Hm, this is a surprising (to me) way of controlling this feature. Can we use a -f flag instead? Even if all that -f flag does is define something (although in this case I'd suggest giving it a longer name so it's harder to collide with it).

-fsomething would be more discoverable and canonical, I think, and would be easier to document.

lib/Headers/__clang_cuda_vector_types.h
76

I thought host/device attributes weren't needed on classes, only functions?

80

Nit: double underscore is a little weird here, and sort of needlessly competes with the language-reserved __ identifier namespace. Could we just use one underscore?

82

nvidia's version of this function is not explicit -- is this difference intentional?

84

This requires C++11 -- is that intentional?

tra updated this revision to Diff 50341.Mar 10 2016, 1:29 PM
tra marked an inline comment as done.

Removed unneeded struct attributes.

tra added inline comments.Mar 10 2016, 1:30 PM
lib/Headers/__clang_cuda_runtime_wrapper.h
72

I want to tweak end-user's view of CUDA headers which has nothing to do with compiler, IMO.

lib/Headers/__clang_cuda_vector_types.h
76

Ugh. Removed.

80

I'm following the change Eric made to other headers in r260647 so that all arguments use __.

82

That's due to the way vector types are their base types with attribute. Without explicit dim3 variant, compiler can't disambiguate between dim3(int=1,int=1,int=1) and dim3(uint3 which is int w/ attribute).

84

It looks that way, but it does not need c++11. Vector literals allow brace initializers w/o requiring c++11.

jlebar added inline comments.Mar 10 2016, 1:44 PM
lib/Headers/__clang_cuda_runtime_wrapper.h
72

The compiler driver is responsible for enabling/disabling language extensions, and for choosing exactly which dialect we accept. It's also responsible for deciding which optimizations to use. This fits in all of those ways.

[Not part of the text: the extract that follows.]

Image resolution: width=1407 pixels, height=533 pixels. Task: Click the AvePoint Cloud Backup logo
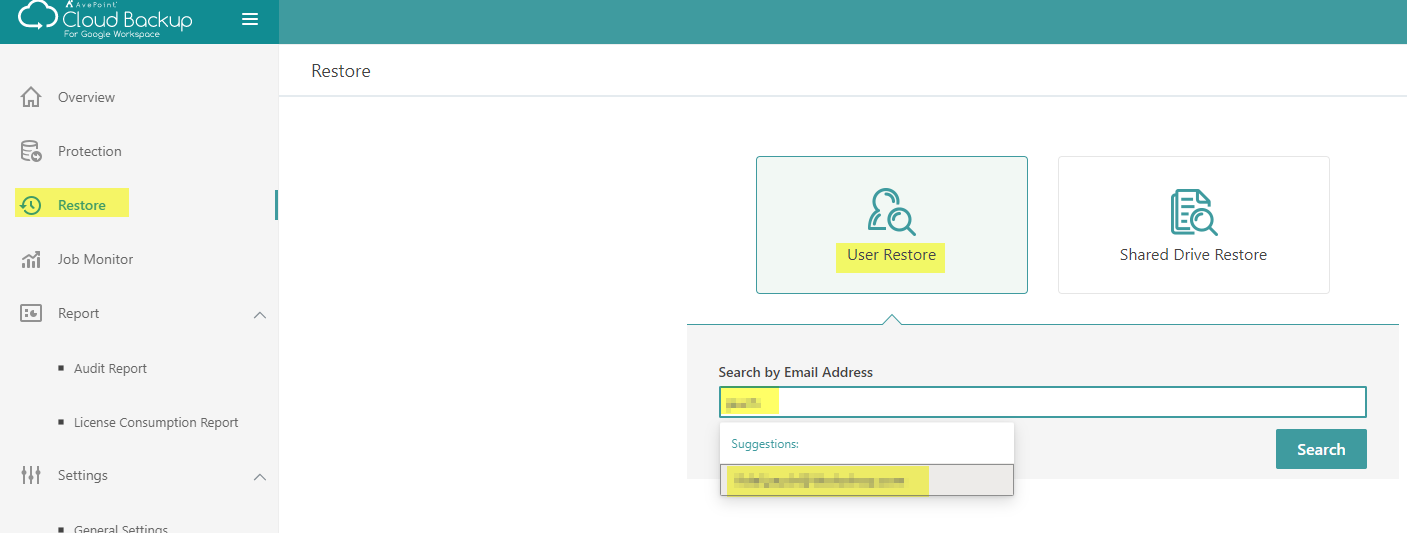[x=105, y=20]
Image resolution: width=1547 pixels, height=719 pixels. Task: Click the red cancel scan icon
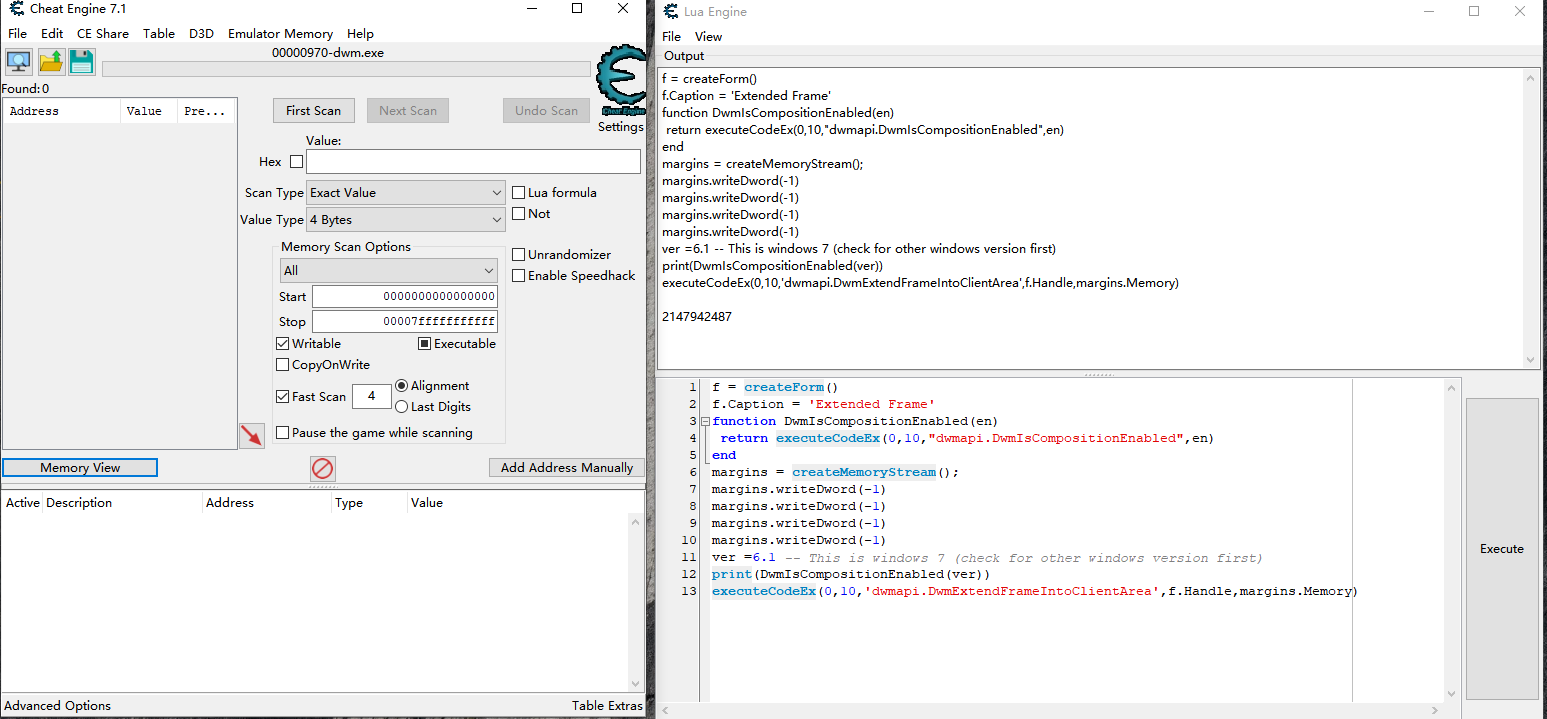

Moreover, again, -Dfoo won't appear in --help, so, from a user's perspective, is undiscoverable. In the event that they do discover it somehow, there's no documentation attached to the flag.

I am not aware of any switches built into clang that rely on -D. If you really want to do it this way, can you point me to prior art?

lib/Headers/__clang_cuda_vector_types.h
82

Huh, apparently we do want to use the reserved namespace?

If so, this logic applies very strongly to a -D, which is going to be far more user-visible than the arg names here.

84

If I'm understanding correctly, you're saying that if we have

struct dim3 {
  dim3(unsigned, unsigned, unsigned);
  dim3(uint3);
};

void foo(dim3);

that the call

uint3 x;
foo(x);

is ambiguous, because it could call either dim3 constructor overload?

That is bizarre, but if so, do we need the dim3(uint3) constructor at all?

tra abandoned this revision.Mar 10 2016, 2:51 PM

Ugh. Found more problems with using vector types in C++. Abandoning the idea.

In D18051#372490, @tra wrote:

Ugh. Found more problems with using vector types in C++. Abandoning the idea.

I'm curious, what problems?

tra added a subscriber: tra.Mar 10 2016, 4:38 PM

There were ambiguities in overload resolution between vector types and
their base types. I.e. if I had

void foo(int);
void foo(int3);

then call foo(3) was ambiguous.
It wasn't clear whether this extension is supposed to work in C++ at all.